Hundreds of protestors assembled on a highway in the western part of the provincial capital of Quetta on Monday to protest against the killing of the miners a day earlier. The coffins of their relatives laid out on the ground before them, Al Jazeera reported.
"He was the son of my aunt, what was his crime? Someone tell me his crime, for God's sake, someone just tell me what fault he committed?" cried out Masooma Bibi, whose brother and cousin were killed in the attack.
Eleven coal miners, all members of the minority Hazara Shia community, were kidnapped and reportedly killed in Machh town in here on Sunday.
The men were abducted at gunpoint and then taken to a secluded area in the nearby hills where they were attacked, according to various accounts. It is believed they were kidnapped from their hostel located near a mine where they worked.
Islamic State has claimed the responsibility of the attack.
The protesters have demanded that the miners' killers be brought to justice and that the government form an independent judicial commission to investigate the continuing attacks against Hazaras.
Ethnic Hazaras have been long persecuted in Pakistan for their faith, facing targeted attacks and large scale bombing that has killed hundreds in the last two decades.
"For 22 years, [our demands] are the same: that our killers are arrested, that their facilitators are arrested and those who lead them be arrested. It is not so difficult to understand this," says Saeed Muhammad Raza, a local leader of the Shia Muslim Majlis Wahdat-e-Muslimeen (MWM) political party.
"If the rulers do not understand this, then I do not know what their compulsions are that they cannot act against those who lead these terrorists, nor can they act against [the attackers] themselves," Raza added.
Five of Abdul Manan's relatives were among those killed on Sunday.
"This is the government's failure, isn't it? So we ask the current government that the killers must be immediately apprehended and punished," he told Al Jazeera at the protest site.
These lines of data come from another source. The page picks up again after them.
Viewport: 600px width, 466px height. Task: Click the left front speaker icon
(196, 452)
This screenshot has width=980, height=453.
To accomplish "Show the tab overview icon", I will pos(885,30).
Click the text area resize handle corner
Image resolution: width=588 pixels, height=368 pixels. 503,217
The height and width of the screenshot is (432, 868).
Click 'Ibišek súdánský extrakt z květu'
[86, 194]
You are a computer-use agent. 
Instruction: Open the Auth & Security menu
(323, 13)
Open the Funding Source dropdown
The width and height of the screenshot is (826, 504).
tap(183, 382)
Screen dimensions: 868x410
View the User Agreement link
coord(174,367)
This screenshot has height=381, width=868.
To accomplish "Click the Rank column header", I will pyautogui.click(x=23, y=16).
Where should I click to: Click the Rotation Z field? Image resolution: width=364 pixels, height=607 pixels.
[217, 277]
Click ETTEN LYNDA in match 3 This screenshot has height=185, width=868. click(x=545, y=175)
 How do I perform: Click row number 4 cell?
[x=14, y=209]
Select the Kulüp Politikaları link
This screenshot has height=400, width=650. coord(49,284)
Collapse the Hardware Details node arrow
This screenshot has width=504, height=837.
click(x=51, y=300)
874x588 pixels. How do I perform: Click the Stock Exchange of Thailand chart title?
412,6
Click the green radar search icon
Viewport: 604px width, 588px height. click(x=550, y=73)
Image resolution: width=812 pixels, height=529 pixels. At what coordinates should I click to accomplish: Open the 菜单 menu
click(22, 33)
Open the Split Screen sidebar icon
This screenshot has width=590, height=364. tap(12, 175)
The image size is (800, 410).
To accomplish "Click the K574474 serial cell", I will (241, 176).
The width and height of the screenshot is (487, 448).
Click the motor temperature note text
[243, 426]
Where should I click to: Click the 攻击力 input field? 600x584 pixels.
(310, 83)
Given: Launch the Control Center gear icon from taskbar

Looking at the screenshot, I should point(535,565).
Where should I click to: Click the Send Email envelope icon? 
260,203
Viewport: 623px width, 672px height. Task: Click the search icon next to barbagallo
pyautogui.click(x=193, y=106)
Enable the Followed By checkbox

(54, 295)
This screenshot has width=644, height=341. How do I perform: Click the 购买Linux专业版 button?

"They are poor people [and] no one among those who survive them [could support the family]," he added
Manan said the protesters were willing to brave the harsh winter conditions, with temperatures falling below freezing overnight, for as long as it takes.
"Our demand is that if you arrest the killers then we will, God willing, bury the bodies. But until the killers are apprehended, we will sit here in protest," Manan added.
Pakistan is a well-known perpetrator of such human rights violations. On several occasions, it has promised to safeguard the interest of minority communities in the nation. However, continuing attacks on minorities narrate a different story.
Islamabad has been discriminating against its religious minorities. This is manifested in various forms of targeted violence, mass murders, extrajudicial killings, abduction, rapes, forced conversion to Islam, etc., making Pakistani Hindus, Christians, Sikhs, Ahmadiyyas, and Shias the most persecuted minorities in the region.
In 2020, the United States had voiced concern over the targeted killing in Pakistan of Shia Muslims, including ethnic Hazaras, who are largely Shia, and Ahmadi Muslims in attacks believed to be driven by faith.
The US '2019 International Religious Freedom Report' that documents major instances of the violation of religious freedom across the world, released by Secretary of State Mike Pompeo at the State Department had said human rights activists reported numerous instances of societal violence related to allegations of blasphemy; of efforts by individuals to coerce religious minorities to convert to Islam; and of societal harassment, discrimination, and threats of violence directed at members of religious minority communities."
There also continued to be reports of attacks on holy places, cemeteries, and religious symbols of Hindu, Christian, and Ahmadiyya minorities," the report added.